- How to complete this task -
Starting from the line in which "Viewport: 902px width, 670px height." appears, set down each line exactly through the end of the listing, and nothing else. Leave out pictures.

- Extracted data -
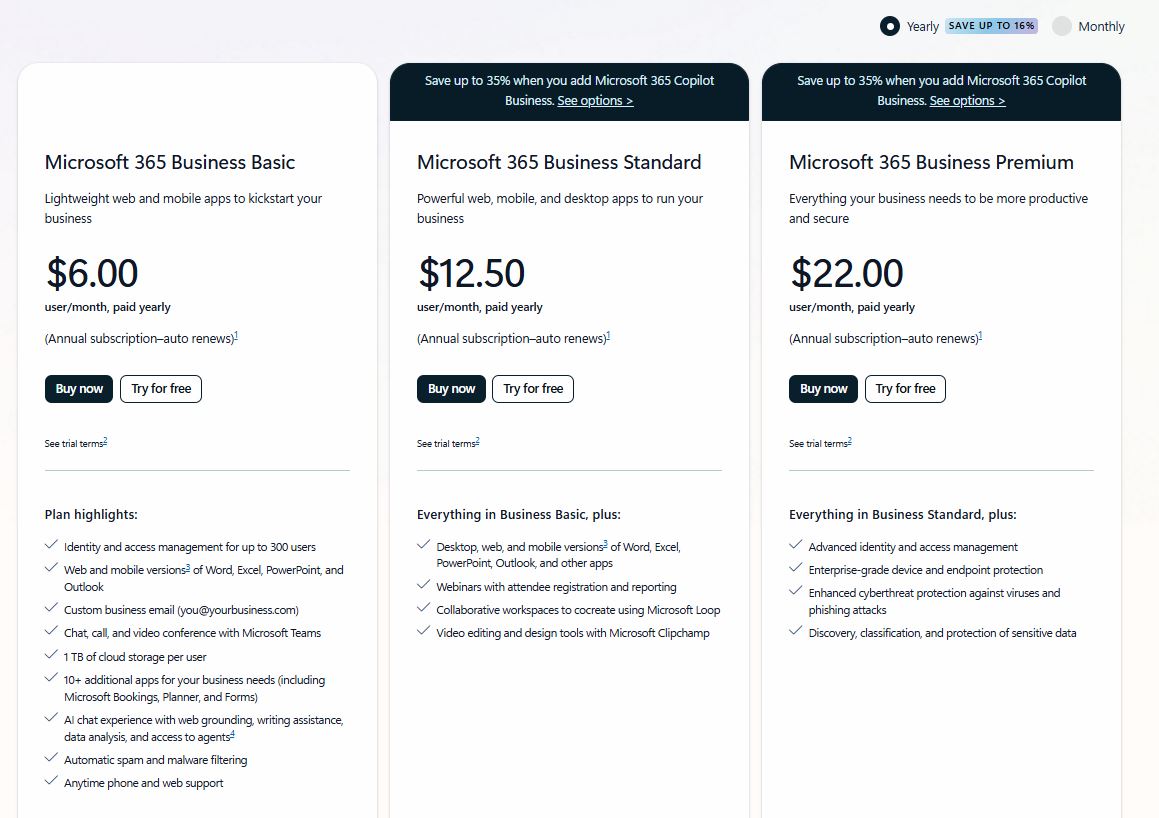Click Try for free under Business Basic
The height and width of the screenshot is (818, 1159).
(x=160, y=389)
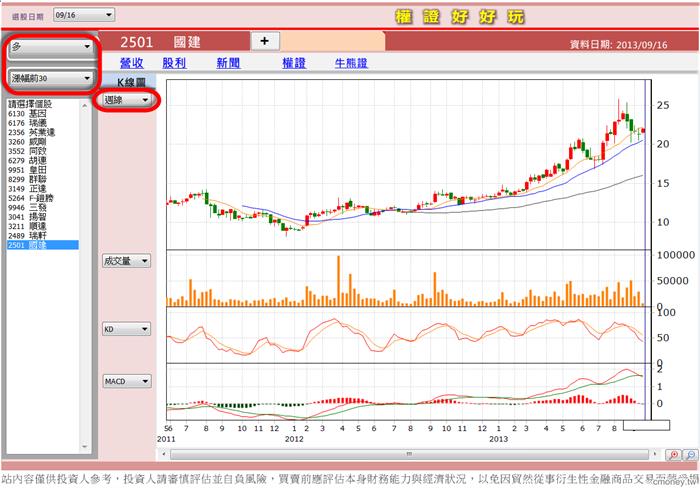Add a new stock tab with plus button
Viewport: 700px width, 488px height.
point(264,40)
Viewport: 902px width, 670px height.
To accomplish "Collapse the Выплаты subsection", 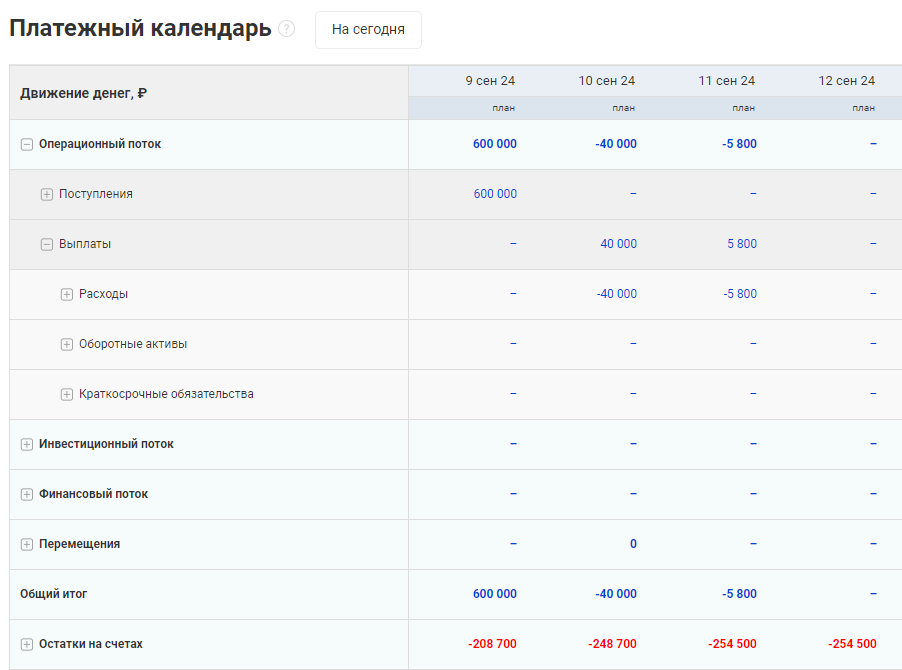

- Solution to this problem -
Viewport: 902px width, 670px height.
To accomplish "Collapse the Выплаты subsection", 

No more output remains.